I have tried passing the model to GPU but I am not sure how to pass the inputs to device as they are Dataset objects. The example script did not attempt anything with the GPU though. What shall I do to speed up the training process?
it is the token classification notebook using distilbert. the trainer here completed 3 epochs of training in 1 min 45 sec:
[2634/2634 01:45, Epoch 3/3]
Hello! I’m working to fine-tune BERT on a sensitive and private dataset. Before fine-tuning, this tutorial is asking me to log into the HuggingFace hub. Why is this?
Also, while fine-tuning and using PushToHubCallback and setting up my datasets, how can I make sure that my data and model remains secure and private?

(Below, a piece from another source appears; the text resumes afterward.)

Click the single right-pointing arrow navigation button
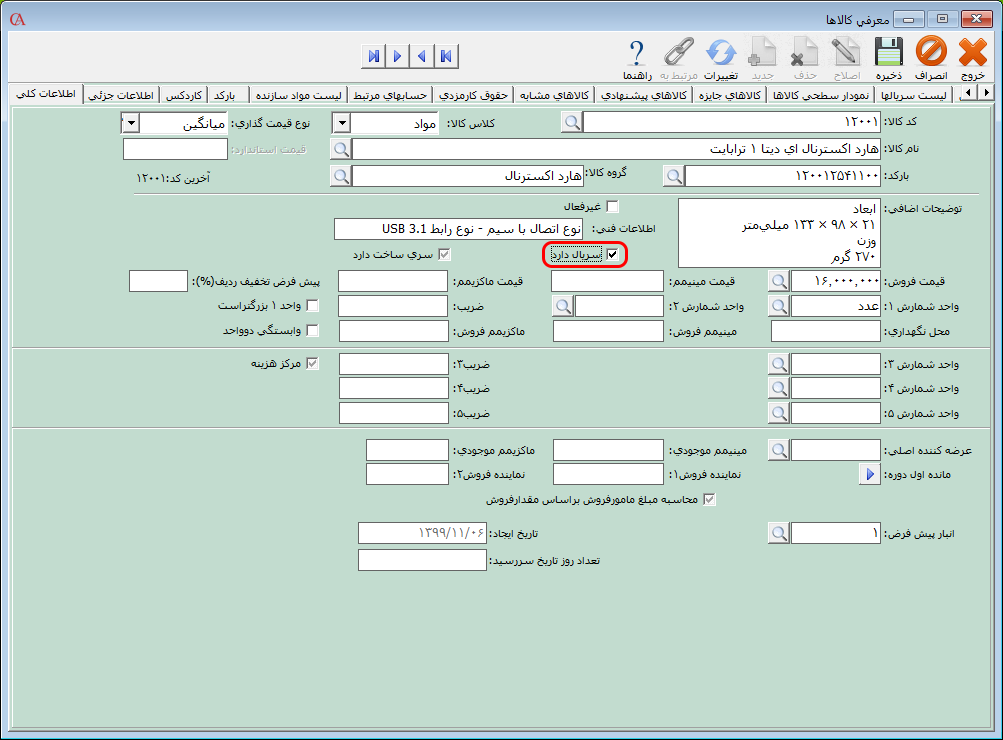1003x740 pixels. click(397, 56)
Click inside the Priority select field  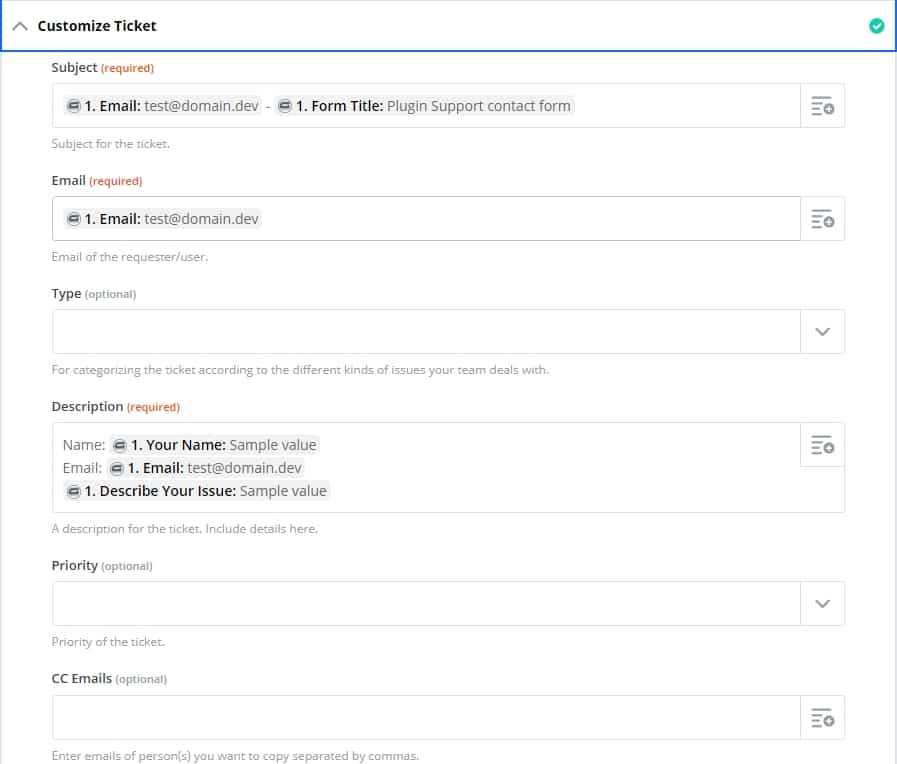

In the “token classification” part of chapter 7 when we define tokenize and_align_labels function we assume that the parameter will be a batch of example, whereas in chapter 3 “processing the data” section when we define tokenize function in chapter 3 we assume we will get only one example as parameter.
Although we apply this two function similarly on some raw_datasets through map function with batch = True.
Hello Hugging Face !
Thanks to @lewtun and @sgugger for the great conversations in this thread and the provided course.
The SQuADv2.0 dataset introduces impossible questions and tests models on how well they can decide whether a given question has an answer or not.
Chapter 7 only focuses on QA using a SQuADv1.1-like dataset - without emphasizing on the special case of there always being an answer present in the context.
Now my question is, if there is a standardized way - using Hugging Face’s libraries - to handle this task. Many approaches use, for example, a confidence threshold for the null response (predicting span [0,0]) that has to be surpassed in order to actually predict that there is no answer or even weaken the logit scores by a given factor.
It’s hard to actually find ressources on this using the Hugging Face suite of tools.
Also another or updated course chapter would be helpful on this!
Thank you!
I want to use my own dataset for translation and it is using a fictitious language and English. I saw the format for the English-French dataset, having “id” and “translation” as column headers, and the following format: “0” { “en”: “Lauri Watts”, “fr”: “Lauri Watts” }
Can I simply follow this format with my own csv? The first line in the csv being “id” and “translation”, followed by my data, for ex: “0” { “en”: “hold still.”, “fict”: “hagwa yatuka.” }
I got it working using another model, more or less, and have its checkpoint saved on my Google drive, but I am not sure how I can use it now for inference. This tutorial pushes the model to huggingface and then goes into using the pipeline for inference, so I was going to use this instead, but the dataset issue is holding me back.
If Decoder-only architectures (e.g. GPT-3) are designed for Text Generation tasks, then how are they used for Classification/Translation tasks in these papers (https://arxiv.org/pdf/2102.09690.pdf, https://arxiv.org/pdf/2005.14165.pdf), without even fine-tuning any parameters (e.g. the head)? I mean how can the same model (e.g. GPT-3) be used for various tasks (e.g. text classification or text generation or translation) without any fine-tuning?
Hi, I’m getting error while fine-tuning with accelerate. I’m following the tutorial code as it is. I’m able to push to hub with trainer API but not Accelerate.